Japanese conservatives were outraged by what they perceived to be the degeneration of traditional morals, especially by the close proximity between men and women during dances, and linked rising taxes with the supposed dissipation and self-indulgence of the government. Reports and gossip of scandalous behavior by high-ranking officials (although the most notorious took place at private residences, not at the Rokumeikan), added to the controversy.

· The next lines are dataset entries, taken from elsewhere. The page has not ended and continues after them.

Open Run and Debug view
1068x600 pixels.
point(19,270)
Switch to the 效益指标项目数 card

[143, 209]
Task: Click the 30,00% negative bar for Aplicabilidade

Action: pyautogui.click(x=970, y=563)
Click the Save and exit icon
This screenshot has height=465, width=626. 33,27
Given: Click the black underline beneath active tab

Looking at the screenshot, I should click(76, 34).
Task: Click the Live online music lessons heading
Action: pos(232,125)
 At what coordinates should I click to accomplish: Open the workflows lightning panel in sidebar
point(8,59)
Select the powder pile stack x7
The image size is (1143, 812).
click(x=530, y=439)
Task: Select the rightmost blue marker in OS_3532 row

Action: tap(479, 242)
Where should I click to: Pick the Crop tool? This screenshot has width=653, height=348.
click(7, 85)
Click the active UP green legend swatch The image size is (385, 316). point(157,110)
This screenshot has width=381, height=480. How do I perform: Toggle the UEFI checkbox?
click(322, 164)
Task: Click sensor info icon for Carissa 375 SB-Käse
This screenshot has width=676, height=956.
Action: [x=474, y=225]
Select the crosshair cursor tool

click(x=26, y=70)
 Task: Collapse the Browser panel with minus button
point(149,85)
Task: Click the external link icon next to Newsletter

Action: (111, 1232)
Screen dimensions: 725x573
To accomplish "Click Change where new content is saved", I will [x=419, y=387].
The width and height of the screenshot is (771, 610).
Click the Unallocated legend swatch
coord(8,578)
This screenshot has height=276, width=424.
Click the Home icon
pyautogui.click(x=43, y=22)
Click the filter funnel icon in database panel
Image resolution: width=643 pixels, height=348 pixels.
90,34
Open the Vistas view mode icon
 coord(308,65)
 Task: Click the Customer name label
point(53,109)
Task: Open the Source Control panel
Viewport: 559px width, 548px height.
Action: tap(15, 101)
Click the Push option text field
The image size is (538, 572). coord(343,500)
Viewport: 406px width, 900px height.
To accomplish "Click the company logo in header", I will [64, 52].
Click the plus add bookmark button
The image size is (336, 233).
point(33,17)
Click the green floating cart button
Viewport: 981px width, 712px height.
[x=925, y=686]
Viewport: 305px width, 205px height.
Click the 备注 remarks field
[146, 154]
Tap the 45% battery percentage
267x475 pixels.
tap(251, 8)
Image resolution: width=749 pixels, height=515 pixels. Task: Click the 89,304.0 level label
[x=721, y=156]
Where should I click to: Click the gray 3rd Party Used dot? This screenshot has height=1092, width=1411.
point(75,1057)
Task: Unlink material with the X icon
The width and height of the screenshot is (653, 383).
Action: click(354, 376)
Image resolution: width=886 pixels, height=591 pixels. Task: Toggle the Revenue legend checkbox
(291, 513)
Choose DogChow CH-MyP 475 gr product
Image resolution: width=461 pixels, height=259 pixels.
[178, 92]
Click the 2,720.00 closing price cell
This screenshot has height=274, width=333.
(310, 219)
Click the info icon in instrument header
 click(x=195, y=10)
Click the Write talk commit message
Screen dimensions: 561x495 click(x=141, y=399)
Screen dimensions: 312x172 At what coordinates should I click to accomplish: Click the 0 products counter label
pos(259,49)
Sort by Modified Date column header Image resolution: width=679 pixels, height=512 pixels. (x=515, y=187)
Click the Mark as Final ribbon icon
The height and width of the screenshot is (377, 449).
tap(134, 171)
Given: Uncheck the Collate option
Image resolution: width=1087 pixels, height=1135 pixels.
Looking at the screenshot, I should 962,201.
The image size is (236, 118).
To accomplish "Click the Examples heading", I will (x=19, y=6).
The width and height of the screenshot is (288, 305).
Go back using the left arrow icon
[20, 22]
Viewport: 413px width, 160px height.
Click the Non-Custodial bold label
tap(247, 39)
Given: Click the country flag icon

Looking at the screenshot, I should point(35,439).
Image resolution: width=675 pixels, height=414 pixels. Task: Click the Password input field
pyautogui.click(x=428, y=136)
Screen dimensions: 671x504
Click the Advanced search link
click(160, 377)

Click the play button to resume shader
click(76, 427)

The liberal Freedom and People's Rights Movement also criticized the Rokumeikan as expensive, tax-funded deference to Europeans and Americans.

The failure of "Rokumeikan diplomacy" to achieve its desired goal of treaties revised in Japan's favor led eventually to the discrediting of Inoue, who resigned in 1887.

===Later years===
In 1890, the Imperial Hotel opened near the Rokumeikan (again with the involvement of Inoue), and was on a grander scale. The opening of the hotel eliminated the need for the Rokumeikan as a residence for foreign visitors. The banquets and balls continued, and the nativist reaction failed to slow the construction of Western-style buildings in Tokyo. But with the increasing westernization of Japan, a growing sense of cultural nationalism, and the eventual elimination of the Unequal Treaties in 1899, the Rokumeikan steadily diminished in importance.

The Rokumeikan building was sold in 1890, to an association of Japan's kazoku peerage. The building was severely damaged in the 1894 Tokyo earthquake, the high cost of repairs contributing to a decline in its use. 1897, Conder was called in to repair the building and make additional alterations. It was used by the Peers' Club (Kazoku Kaikan) for the next few decades.

The building was demolished in 1941. Its destruction disturbed the architect Taniguchi Yoshirō and eventually led him to create the Meiji-mura museum in 1965 for the preservation of Meiji-period buildings.

==Name==
The name "Rokumeikan" comes from a Chinese classic, the Shi Jing ("Book of Songs"), and refers to the benefits of hospitality. The 161st ode is entitled Lù Míng, 鹿鳴, which is read in Japanese as rokumei. It was chosen by Nakai Hiromu, the first husband of Inoue's wife Takeko.

With pleased sounds the deer call to one another, eating the celery of the fields. [...] I have here admirable guests; whose virtuous fame is grandly brilliant. They show the people not to be mean; the officers have in them a pattern and model.

The name is often translated as "Deer Cry Pavilion", and in older books the translation "Hall of the Baying Stag" is given.

Once purchased by The Peer's Club (group), the building was renamed "The Peer's Club", but also went by the names Nobles' Club and Peerage Club.

==Allusions in literature==
The Rokumeikan is frequently mentioned in Japanese literature, for example
- Chijin no ai ("Naomi", 1924), a novel by Tanizaki Jun'ichirō
- Butokai ("The Ball", 1920), a short story by Akutagawa Ryūnosuke, retelling Loti's account
- Rokumeikan (1956), a play by Mishima Yukio, and based on it
  - Rokumeikan (1986), a film
  - Rokumeikan (2008), a television special starring Masakazu Tamura and Hitomi Kuroki
- Lady Snowblood, a manga written by Kazuo Koike (chapter 5 of the first volume: "Rokumeikan Murder Panorama")
- Aoi Hana, a manga written by Takako Shimura who the characters act out the play Rokumeikan

The Roumeikan is mentioned in The Watchmaker of Filigree Street by Natasha Pulley.

==Location==
The site of the Rokumeikan is in Chiyoda-ku, Uchisaiwaichō 1-chome. A commemorative plaque is located in front of the NBF Hibiya Building (formerly the Yamato Life Insurance Company).